- [WHAT IS BEING ASKED] Can you reproduce every one of the items below verbatim?
-- START OF THE DATA --
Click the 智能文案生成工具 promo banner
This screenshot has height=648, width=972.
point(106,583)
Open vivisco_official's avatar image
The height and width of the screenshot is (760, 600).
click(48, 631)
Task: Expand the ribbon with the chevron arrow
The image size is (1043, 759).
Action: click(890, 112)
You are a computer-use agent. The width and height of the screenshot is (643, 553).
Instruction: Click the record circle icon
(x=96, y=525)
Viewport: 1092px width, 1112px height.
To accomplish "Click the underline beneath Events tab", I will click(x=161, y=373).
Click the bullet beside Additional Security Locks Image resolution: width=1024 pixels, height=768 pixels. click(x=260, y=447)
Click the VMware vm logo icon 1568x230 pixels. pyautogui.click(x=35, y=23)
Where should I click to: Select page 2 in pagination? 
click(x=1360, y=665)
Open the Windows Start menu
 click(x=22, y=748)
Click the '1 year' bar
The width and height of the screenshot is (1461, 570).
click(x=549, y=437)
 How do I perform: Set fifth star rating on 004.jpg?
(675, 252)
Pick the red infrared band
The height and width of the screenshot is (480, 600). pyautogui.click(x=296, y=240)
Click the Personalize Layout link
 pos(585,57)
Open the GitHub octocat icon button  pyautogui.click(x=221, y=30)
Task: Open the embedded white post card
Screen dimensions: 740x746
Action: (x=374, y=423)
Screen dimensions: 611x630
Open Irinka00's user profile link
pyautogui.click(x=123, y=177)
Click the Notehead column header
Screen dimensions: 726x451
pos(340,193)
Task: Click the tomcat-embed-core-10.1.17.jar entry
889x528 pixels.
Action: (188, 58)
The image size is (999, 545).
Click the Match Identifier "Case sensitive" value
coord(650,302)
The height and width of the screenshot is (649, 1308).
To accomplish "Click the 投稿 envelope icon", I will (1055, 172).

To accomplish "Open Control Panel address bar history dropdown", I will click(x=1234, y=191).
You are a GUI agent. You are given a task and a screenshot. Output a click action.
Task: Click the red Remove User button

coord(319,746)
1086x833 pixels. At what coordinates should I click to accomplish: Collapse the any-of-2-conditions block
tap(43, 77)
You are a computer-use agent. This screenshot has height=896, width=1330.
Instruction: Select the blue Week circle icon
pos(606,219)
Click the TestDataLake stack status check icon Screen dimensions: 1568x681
-- END OF THE DATA --
- [TASK SOLUTION]
Click the 智能文案生成工具 promo banner
This screenshot has height=648, width=972.
point(106,583)
Open vivisco_official's avatar image
The height and width of the screenshot is (760, 600).
click(48, 631)
Task: Expand the ribbon with the chevron arrow
The image size is (1043, 759).
Action: click(890, 112)
You are a computer-use agent. The width and height of the screenshot is (643, 553).
Instruction: Click the record circle icon
(x=96, y=525)
Viewport: 1092px width, 1112px height.
To accomplish "Click the underline beneath Events tab", I will click(x=161, y=373).
Click the bullet beside Additional Security Locks Image resolution: width=1024 pixels, height=768 pixels. click(x=260, y=447)
Click the VMware vm logo icon 1568x230 pixels. pyautogui.click(x=35, y=23)
Where should I click to: Select page 2 in pagination? 
click(x=1360, y=665)
Open the Windows Start menu
 click(x=22, y=748)
Click the '1 year' bar
The width and height of the screenshot is (1461, 570).
click(x=549, y=437)
 How do I perform: Set fifth star rating on 004.jpg?
(675, 252)
Pick the red infrared band
The height and width of the screenshot is (480, 600). pyautogui.click(x=296, y=240)
Click the Personalize Layout link
 pos(585,57)
Open the GitHub octocat icon button  pyautogui.click(x=221, y=30)
Task: Open the embedded white post card
Screen dimensions: 740x746
Action: (x=374, y=423)
Screen dimensions: 611x630
Open Irinka00's user profile link
pyautogui.click(x=123, y=177)
Click the Notehead column header
Screen dimensions: 726x451
pos(340,193)
Task: Click the tomcat-embed-core-10.1.17.jar entry
889x528 pixels.
Action: (188, 58)
The image size is (999, 545).
Click the Match Identifier "Case sensitive" value
coord(650,302)
The height and width of the screenshot is (649, 1308).
To accomplish "Click the 投稿 envelope icon", I will (1055, 172).

To accomplish "Open Control Panel address bar history dropdown", I will click(x=1234, y=191).
You are a GUI agent. You are given a task and a screenshot. Output a click action.
Task: Click the red Remove User button

coord(319,746)
1086x833 pixels. At what coordinates should I click to accomplish: Collapse the any-of-2-conditions block
tap(43, 77)
You are a computer-use agent. This screenshot has height=896, width=1330.
Instruction: Select the blue Week circle icon
pos(606,219)
Click the TestDataLake stack status check icon Screen dimensions: 1568x681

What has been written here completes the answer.